Tapping into growing opportunities after the collapse of social and economic order, ISIL is offering Turks high pay in return for fighting within its ranks. Summing up his dilemma in remarks to the daily, a local said: “If I didn’t have a family, I probably wouldn’t be able to resist their offer. They offer to write off your credit card debt, give you a high salary.”
The people of Akçakale seem to be accustomed to the ISIL presence in the town, the same local said. ISIL uses hotels in Harran as a gathering point for its recruitment efforts while it transport them through Akçakale to Tel Abyad. It has exchange bureaus operating in Harran, another district of Şanlıurfa province.
Looming YPG advance to stir new refugee wave
The main fighting Kurdish force, the People’s Protection Units (YPG), the armed wing of the Democratic Union Party (PYD), is set to lay a siege on Tel Abyad from three fronts, leading to expectations of another looming intense confrontation with ISIL.
Already raging clashes have placed Akçakale on knife’s edge, prompting prompting fears of a new refugee exodus. Battered by overcrowding and an endless refugee flux, the town is also set to face another risk: Arab-Kurdish fighting on the Turkish side of the border given the increasing tensions among communities. The growing support for the YPG in Turkey will force Akçakale residents to revisit their approach to ISIL.
Gendarmerie acknowledges ‘deadly’ weapons found on MİT trucks
The Birgün report came at a time when Turkey is still discussing the role of the Turkish Intelligence Organization (MİT) in transporting and arming ISIL fighters.
Ballistic analysis reports of the weapons found in trucks owned by MİT that were stopped by investigators during a raid in January of 2014 have both acknowledged and documented the existence of weapons.
The report prepared by the Gendarmerie General Command four days after the investigation into the trucks took place states the weapons as being “able to explode on impact or with delay.” The report also noted that the arms could be deadly or injurious towards living things, destructive against non-living things and are classified as a weapon according to the Turkish Penal Code (TCK).
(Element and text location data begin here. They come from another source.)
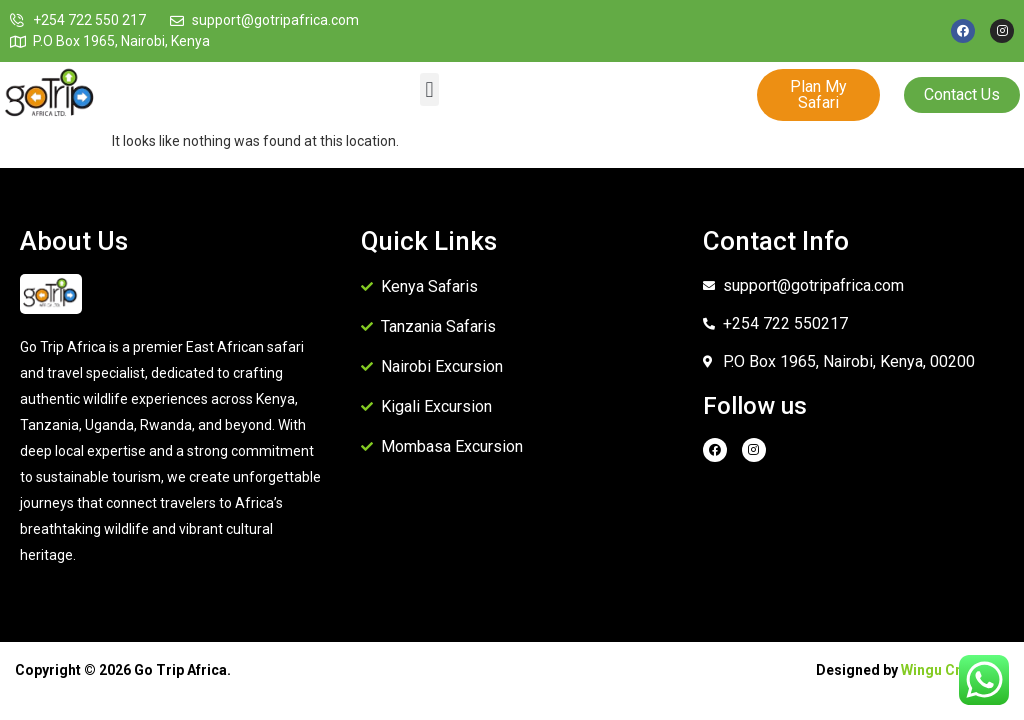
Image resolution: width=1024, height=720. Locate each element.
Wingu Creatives (955, 670)
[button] (429, 89)
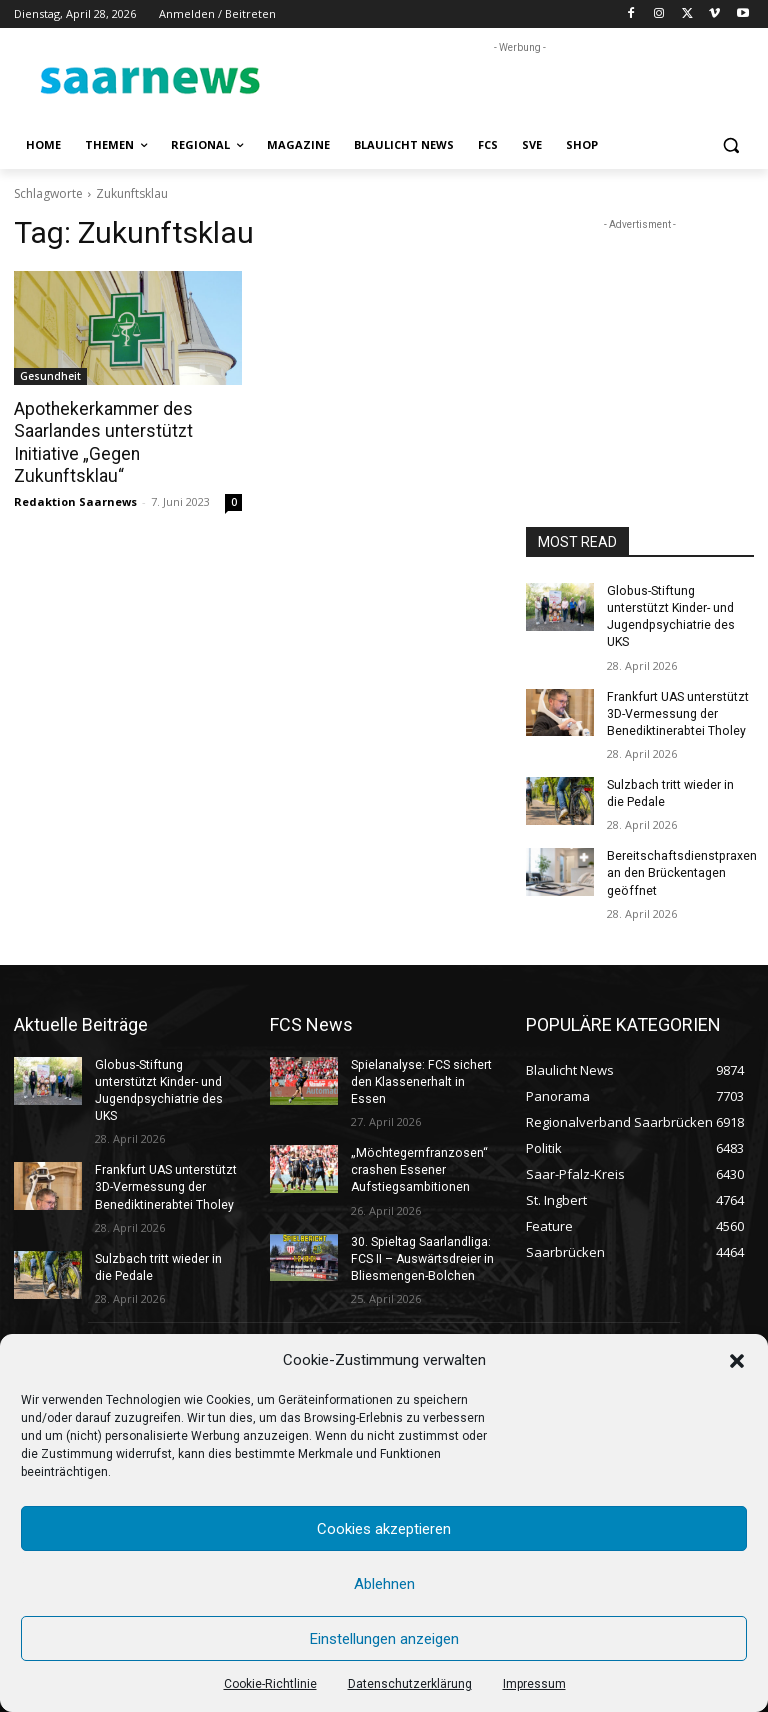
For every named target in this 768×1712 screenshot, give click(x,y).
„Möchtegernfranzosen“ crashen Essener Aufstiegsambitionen (417, 1165)
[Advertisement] (520, 88)
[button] (737, 1361)
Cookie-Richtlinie (270, 1684)
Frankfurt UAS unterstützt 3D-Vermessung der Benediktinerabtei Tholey (677, 712)
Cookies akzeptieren (384, 1529)
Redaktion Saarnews (75, 499)
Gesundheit (50, 376)
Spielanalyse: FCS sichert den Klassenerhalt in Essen (420, 1078)
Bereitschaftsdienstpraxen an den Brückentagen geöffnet (681, 870)
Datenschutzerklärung (410, 1684)
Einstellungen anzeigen (384, 1639)
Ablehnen (384, 1584)
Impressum (534, 1684)
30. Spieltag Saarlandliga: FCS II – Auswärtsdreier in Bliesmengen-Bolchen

The report signed by Sgt. Maj. Celalettin Bardakçı, a bomb disposal expert and authorized by Celal Kara, the former public prosecutor who was in charge of the investigation, was compiled on the bullets and small missile warheads found in the trailers of the trucks. The larger components of the weapons such as rocket-propelled grenades could not be analyzed as they could not be transported to Ankara.
Four of the prosecutors and one of the commanders were imprisoned in early May in connection with the investigation of the trucks. Earlier this month the top judicial body formally cleared the way for legal proceedings to begin against five prosecutors and three gendarmerie commanders who were involved in the search of Syria-bound trucks in January of 2014.
The 2nd Chamber of the Supreme Board of Judges and Prosecutors (HSYK) allowed the prosecution of former Adana Chief Public Prosecutor Süleyman Bağrıyanık, former Adana Deputy Chief Public Prosecutor Ahmet Karaca and Adana prosecutors Aziz Takçı, Özcan Şişman and Yaşar Kavalcıoğlu. It also ruled to investigate Gendarmerie Commanders Col. Özkan Çokay, Erdal Yılmaz and Kubilay Ayvaz.
Bağrıyanık, Karaca, Takçı and Şişman as well as former Adana provincial gendarmerie commander Col. Çokay were imprisoned in early May on charges of “attempting to topple or incapacitate the Turkish government through the use of force or coercion and exposing information regarding the security and political activities of the state” in connection with the search of what turned out to be weapon-filled trucks being operated by the MİT.